Worse yet, everyone now has the expectation of immediacy. At times it feels like I’m fielding client questions and queries day and night, all of whom expect an instant answer. I pride myself on customer service, but it can be a challenge! If you supplement “client” with “customer,” “manager,” or “stockholder,” I’ve probably described your job too.

And it’s not just business contacts. Some loved ones have also come to expect an instantaneous reply when they call. I vividly recall a time when I returned calls to friends and family after I got home for the evening, or if it was a particularly long day, the following evening. Now, the calls come into my cell phone at all hours. If I don’t respond within a few hours, I end up on the receiving end of a concerned and vaguely annoyed follow-up call: “didn’t you get my message? I thought you would call me back over lunch.”

The problem is, my capacity for handling information has not expanded commensurately with the information explosion. I still have only two hands, only two ears, only two eyes, and only one brain. I may read a few hundred more emails per day than I used to, but I don’t read them a few hundred times faster. And my decision-making capacities still have limits as to how much information they can incorporate. For better or worse, I’m still just human.

And you, my friend, are in the same boat as I am. Admit it! You haven’t grown four extra hands or two extra brains either.

That’s why it’s crucial for all of us to walk around with a well rehearsed script of what’s we’re trying to do, what I call a Verbalized Summary Objective Statement, or VSO. The VSO is a script that you play to others, and to yourself, as a reminder of what you’re working on.

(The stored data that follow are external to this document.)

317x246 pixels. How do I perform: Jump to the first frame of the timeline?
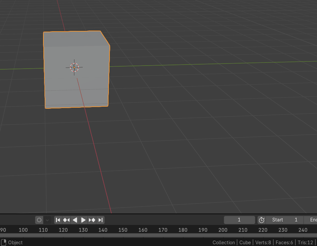coord(58,220)
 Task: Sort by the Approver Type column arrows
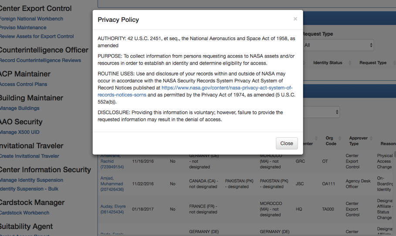coord(371,138)
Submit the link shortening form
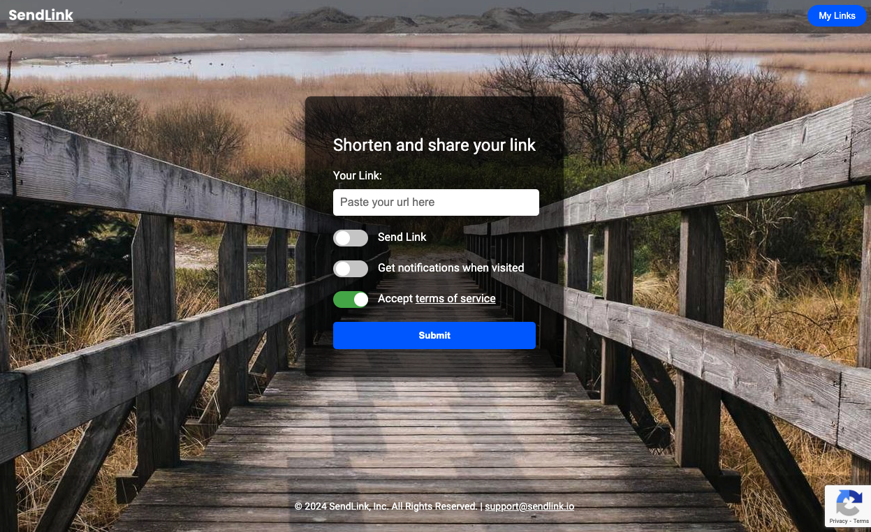This screenshot has height=532, width=871. coord(434,335)

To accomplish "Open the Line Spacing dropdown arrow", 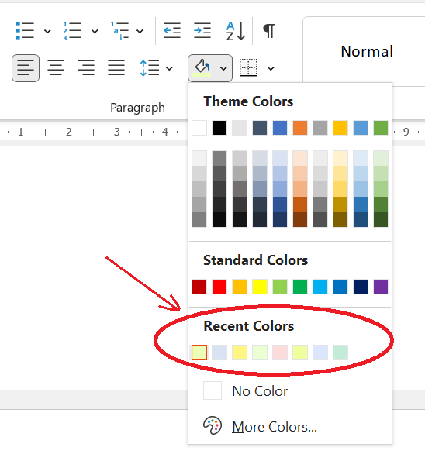I will (169, 68).
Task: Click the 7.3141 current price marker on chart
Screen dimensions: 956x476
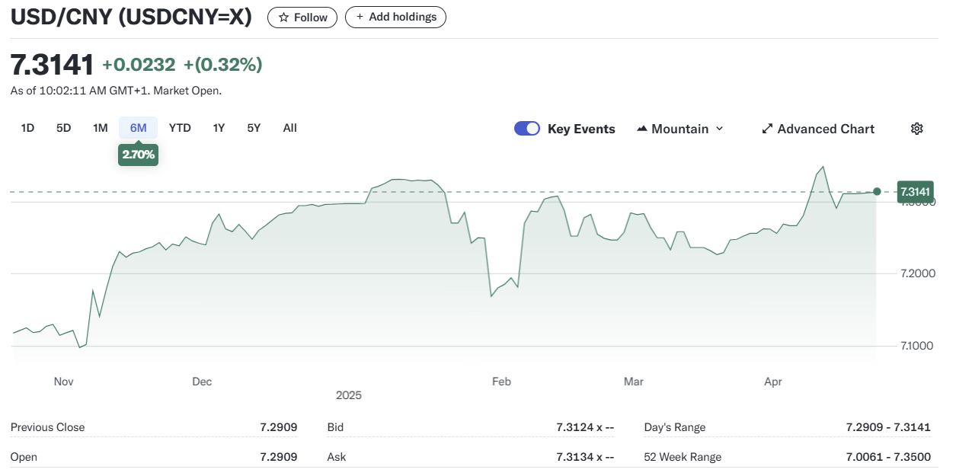Action: click(x=915, y=191)
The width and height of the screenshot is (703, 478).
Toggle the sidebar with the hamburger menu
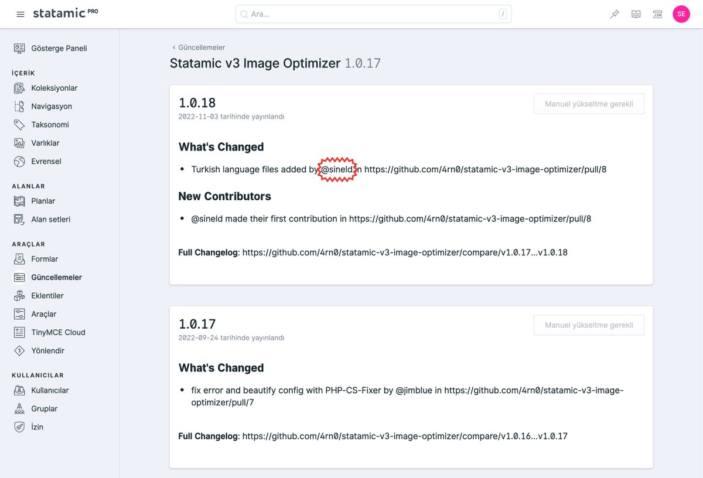[20, 13]
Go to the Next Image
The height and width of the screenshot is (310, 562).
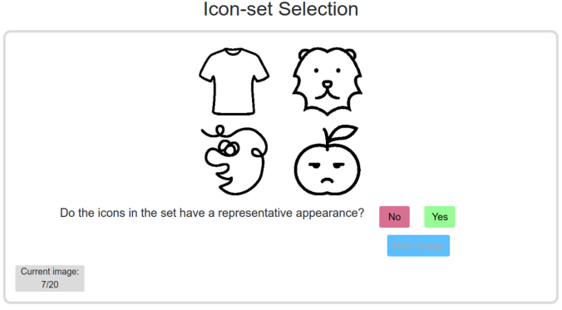click(x=418, y=246)
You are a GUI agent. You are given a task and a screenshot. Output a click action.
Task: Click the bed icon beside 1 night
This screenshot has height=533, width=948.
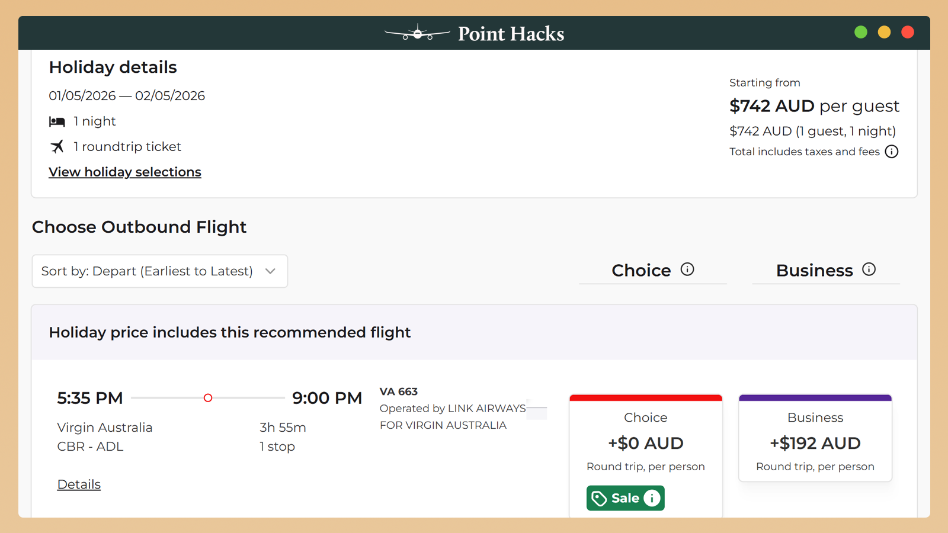(57, 121)
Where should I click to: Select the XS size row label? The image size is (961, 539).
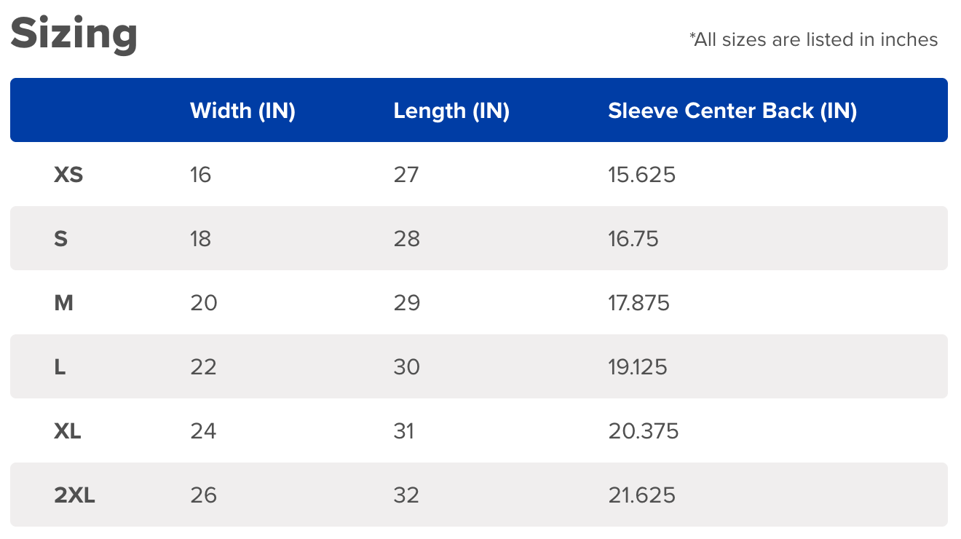click(x=68, y=175)
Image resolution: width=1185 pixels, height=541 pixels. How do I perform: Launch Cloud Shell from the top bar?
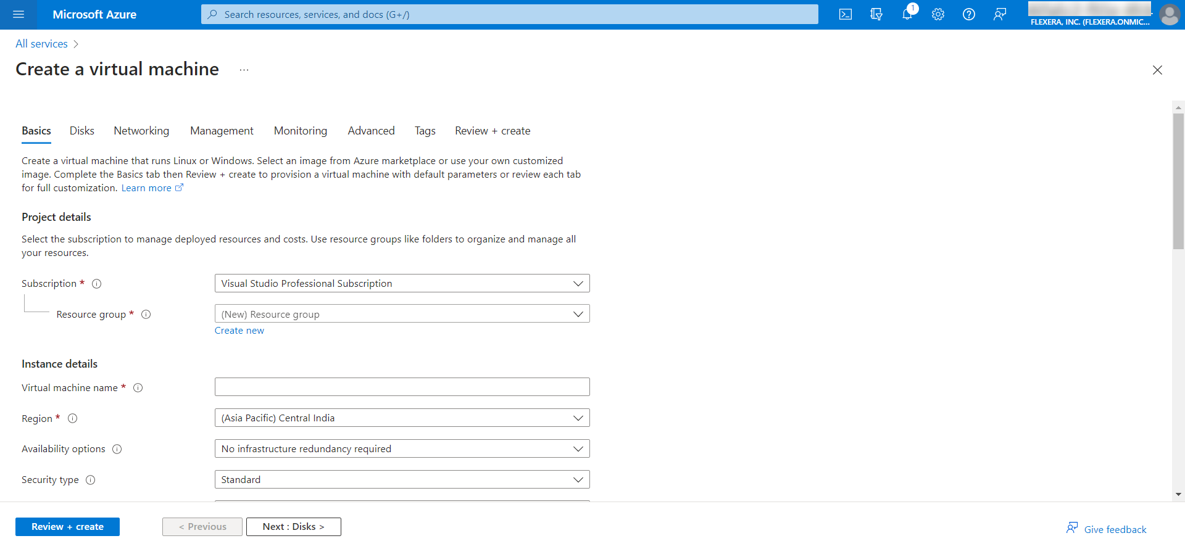point(846,14)
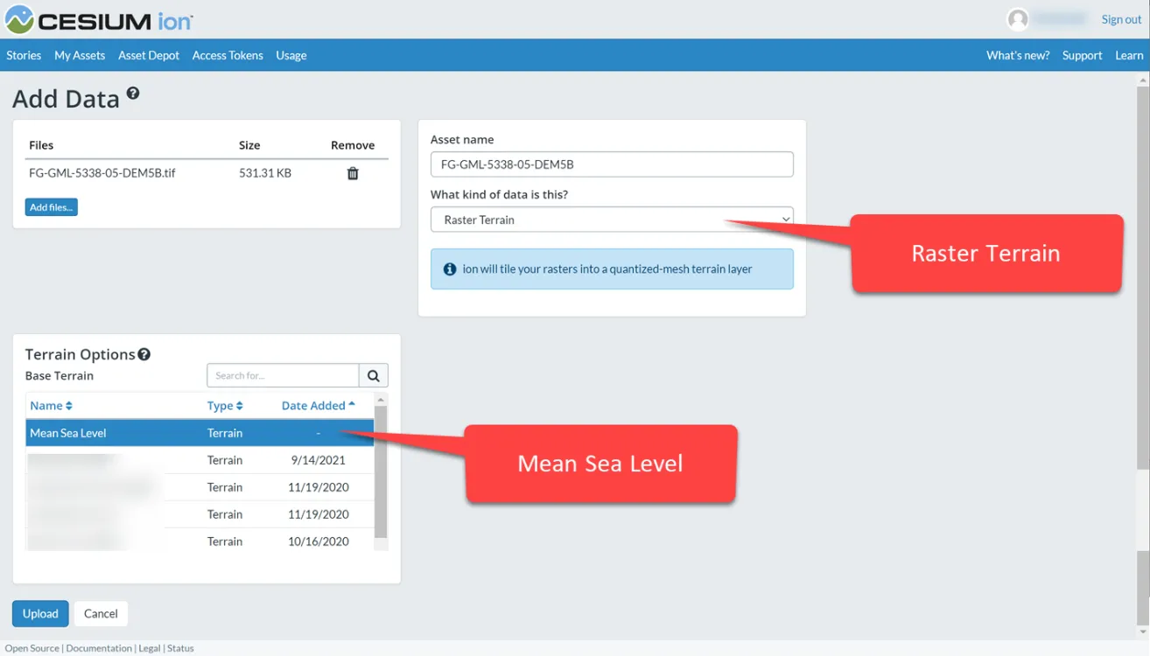Click the terrain list scrollbar

381,472
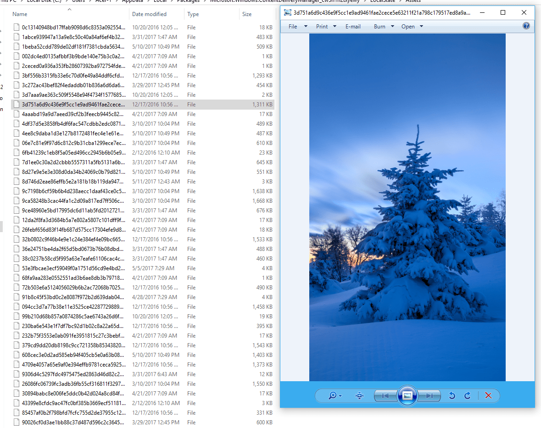Start the slideshow from the center button
Image resolution: width=541 pixels, height=428 pixels.
407,395
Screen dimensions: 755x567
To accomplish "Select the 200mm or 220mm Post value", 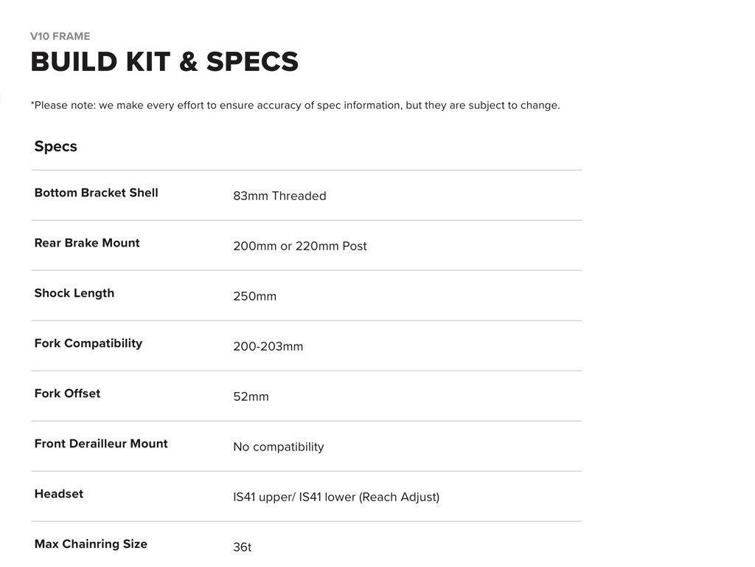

It’s also a filter that helps you turn on — or turn off — your most important sources of information. And, it’s a statement of your output that you can use at the end of the day to check that you’re making progress. If you are, you can feel satisfaction. If you’re not, you can make an adjustment. Either of those options is preferable to just going home exhausted, vaguely wondering when you started working so hard, and why you can’t seem to stop.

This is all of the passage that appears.